Problem to solve: Find every line below where the string "agent" shows up, and copy those lines.

Given data:
-.-.-
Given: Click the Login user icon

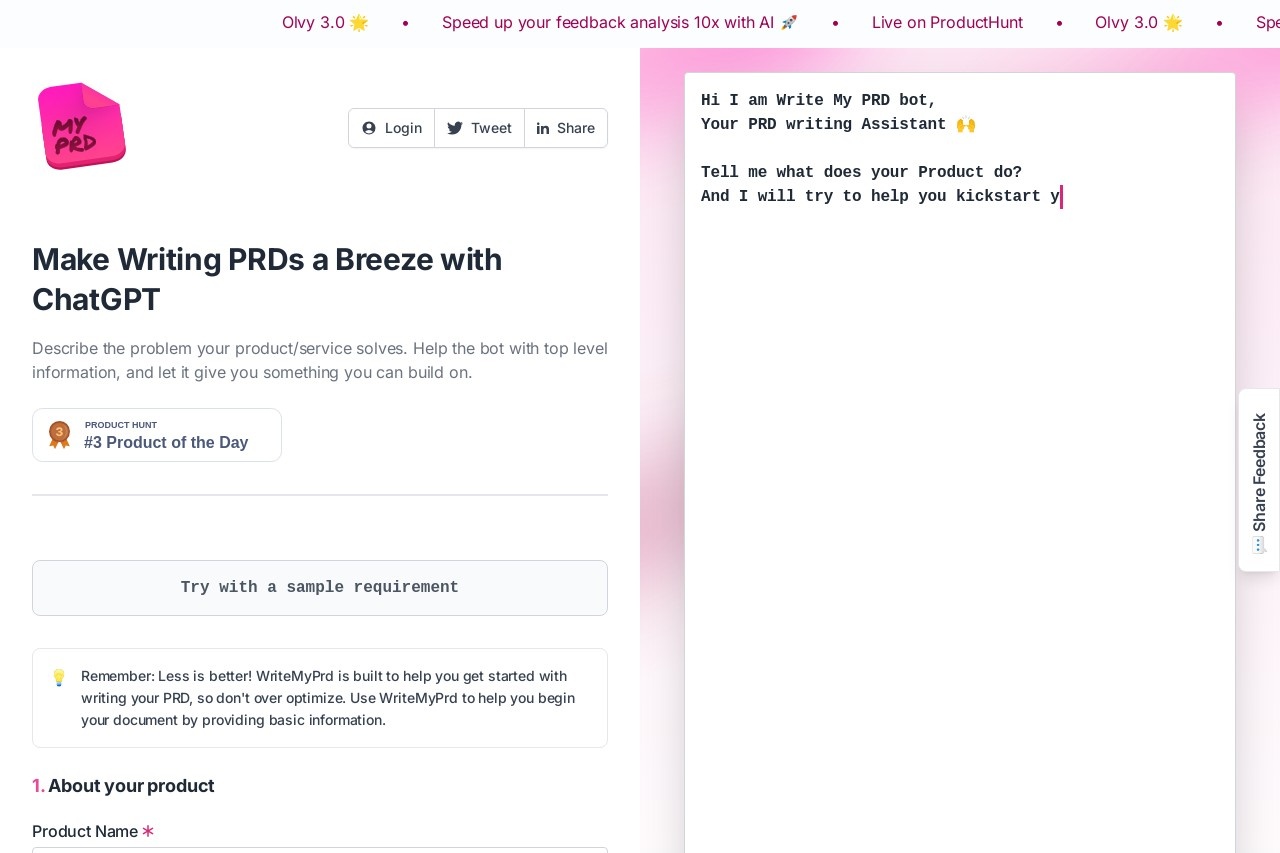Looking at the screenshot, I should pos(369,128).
-.-.-
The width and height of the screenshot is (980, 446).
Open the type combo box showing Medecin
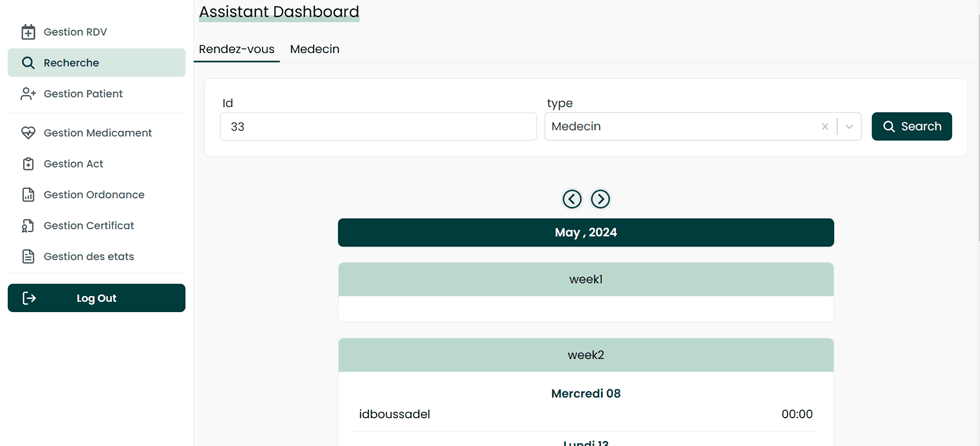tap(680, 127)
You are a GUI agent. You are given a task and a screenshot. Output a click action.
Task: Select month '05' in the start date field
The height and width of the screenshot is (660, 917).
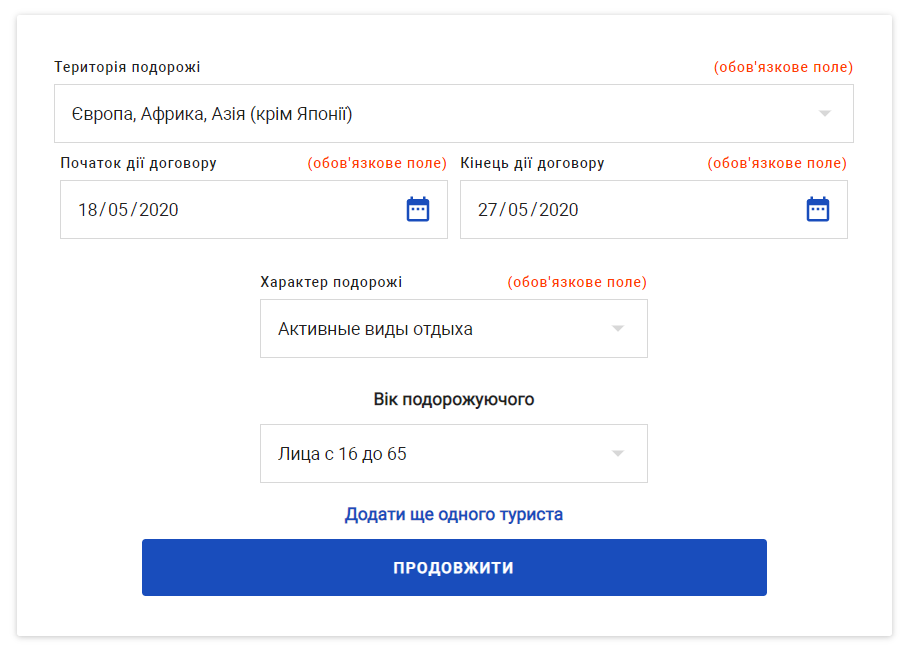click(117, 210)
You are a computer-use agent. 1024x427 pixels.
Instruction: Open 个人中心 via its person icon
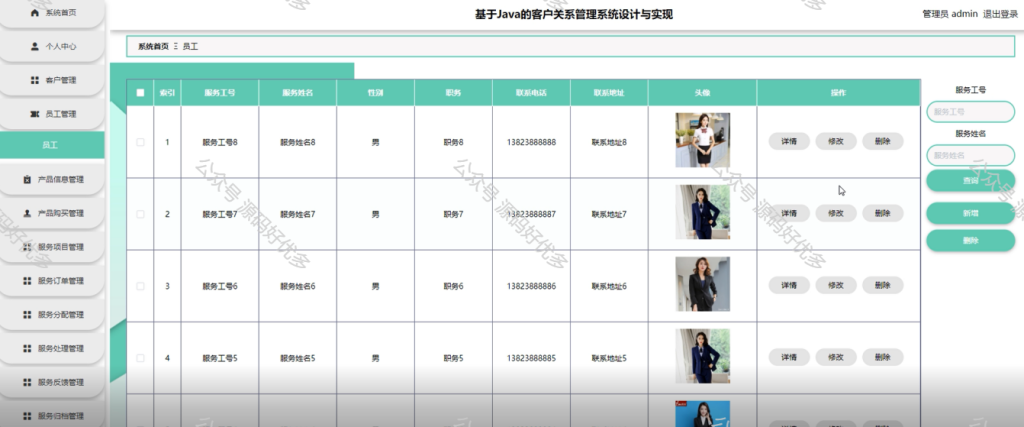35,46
-.-.-
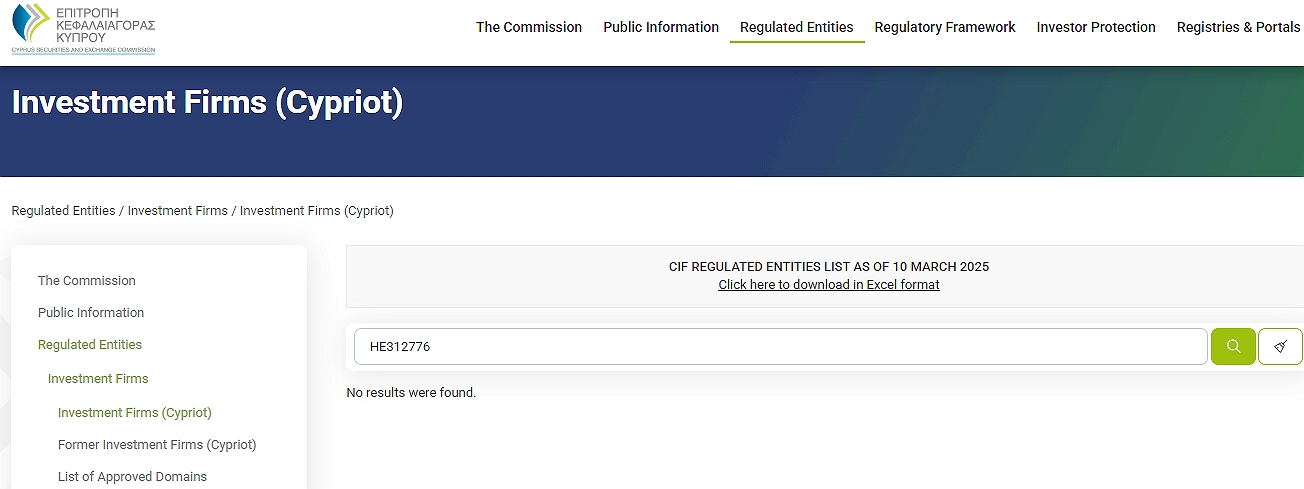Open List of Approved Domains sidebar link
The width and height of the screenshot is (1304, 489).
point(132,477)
-.-.-
Result:
You are a GUI agent. You are given a task and a screenshot. Output a click action.
You are a computer-use agent. 1024x427 pixels.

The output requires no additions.